Graph of the Number in Queue in the Ice Cream Store

Figure 1.3: Graph of the Number in Queue in the Ice Cream Store

Consider computing the average number in the queue. Suppose we observed the number in the queue to be two one time and ten another time. Would you say that on an average number, we would expect to see six in line? Of course “not”! You need to know how long the value of two was observed and how long the value of ten was observed. Suppose we observe two in the queue for ten minutes of the time and ten in the queue for only one minute. So the queue was observed for a total of 11 minutes. As a result, the value of two was observed 10/11ths of the total time while ten was observed 1/11th of the total time. Our average then is 2*(10/11) + 10*(1/11) or = 2.73 customers. Another way of computing is to realize that the total waiting time1 observed was 20 + 10 over a total of 11 minutes, which also yielded 2.73 people. Now, looking at the data from the ice cream store, we need the percentage of time (40 minutes) that there was zero waiting, one waiting, two waiting, three, and so forth2. In our case, a maximum of two was observed, and the waiting time would be computed as seen in Table 1.5.

Table 1.5: Calculating Average Number in Queue
Number In Queue Time Period Time Spent (min)
0 0.00 – 9.98 0*9.98 = 0.000
1 9.98 – 13.5 1*3.52 = 3.520
2 13.50 – 19.36 2*5.86 = 11.72
1 19.36 – 23.07 1*3.71 = 3.710
2 23.07 – 27.22 2*4.15 = 8.300
1 27.22 – 33.82 1*6.60 = 6.600
0 33.82 – 38.18 0*4.36 = 0.000
1 38.18 – 40.00 1*1.82 = 1.820
Total Waiting Time 35.67 minutes
Average Number in Queue 35.67/40 = 0.89 Customers
  • Utilization: This performance is the percentage of time the server is busy servicing customers, which is calculated by dividing the time spent servicing customers by the total time available. For our example, the attendant is only idle during the time period between finishing servicing customer one and the arrival of customer two (i.e., 9.01 – 8.36 = .65 minutes). Therefore, the attendant’s utilization will be 39.35/40 or 98.4%:
  • Other possible performance measures are maximum values, standard deviations, time between departures, etc.

There are three main types of simulation performance measures, counts, observation-based statistics, and time-persistent statistics, as described in Table 1.6.

Table 1.6: Types of Simulation Performance Measures/Metrics
Type Description/Examples
Counts The number of parts that exited, entered, etc. (e.g., production).

Supplied entries:

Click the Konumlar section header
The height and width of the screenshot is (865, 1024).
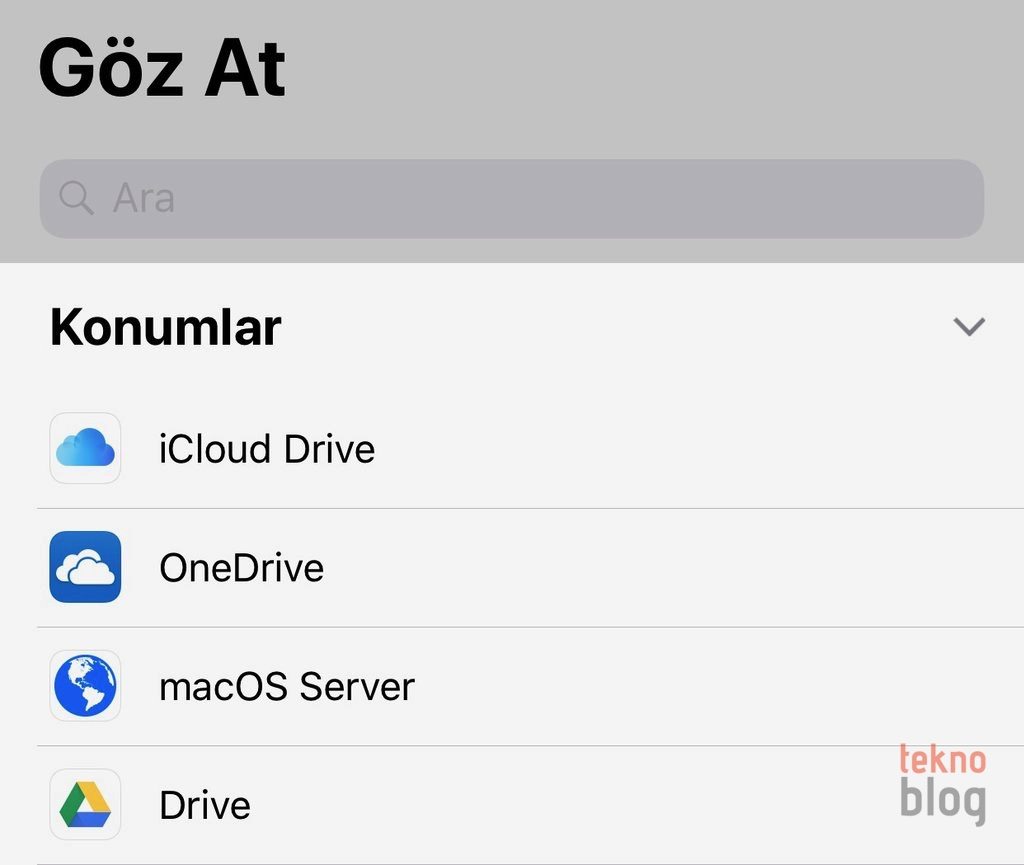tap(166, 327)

--

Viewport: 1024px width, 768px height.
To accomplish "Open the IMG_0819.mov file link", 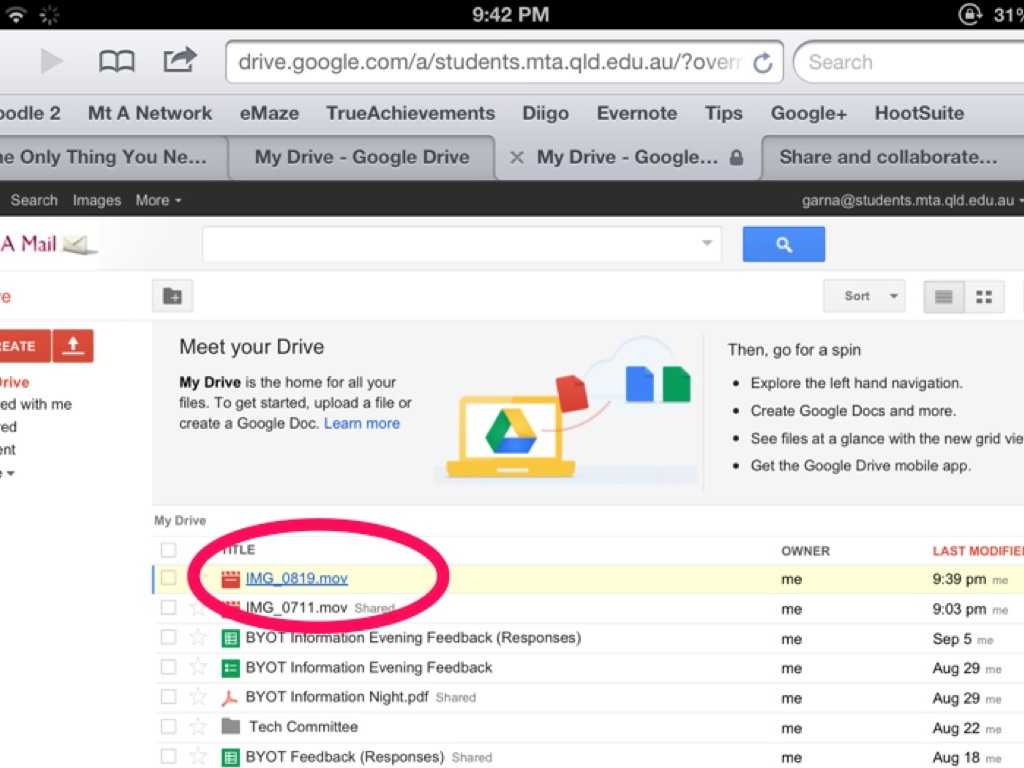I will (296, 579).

==

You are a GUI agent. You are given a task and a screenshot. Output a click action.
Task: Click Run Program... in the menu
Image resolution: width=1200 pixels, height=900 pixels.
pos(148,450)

Jobs:
1 – In the ice cream store queue text, what utilization does the attendant have?
2 – Continue the ice cream store queue text after its last line.

Exercise responses:
1 – 98.4% (39.35/40).

2 –
Observation-based Statistics These measures typically deal with time, such as waiting time, time in the system, etc. SIMIO calls observation-based statistics “Tally” statistics.
Time-Persistent/Time-Average Statistics These measures deal with numbers in the system, queue, etc., when the values can be classified into different states. SIMIO calls these “State” statistics.

1.2.0.4 What is another example of an observations-based performance measure?
_______________________________________________

1.2.0.5 What is another example of a time-persistence performance measure?
_______________________________________________

1.2.0.6 Is average “inventory” a time-persistent or observation-based statistic?
_______________________________________________

1.2.0.7 Is the amount of time that a job is late a time-persistent or observation-based statistic?
_______________________________________________

Terminology of a Queuing System

Figure 1.4 shows some elements of a “common” queueing system with the normal terminology. We will generally refer to the arriving objects as “model entities” and the counter/attendant as a “server.” You can see the members of the queue and the customer in service. The input processes for this system are the arrival process and service processes. We will provide details on these inputs later.

A Breakdown of Terminology

Figure 1.4: A Breakdown of Terminology

Can We Simulate It?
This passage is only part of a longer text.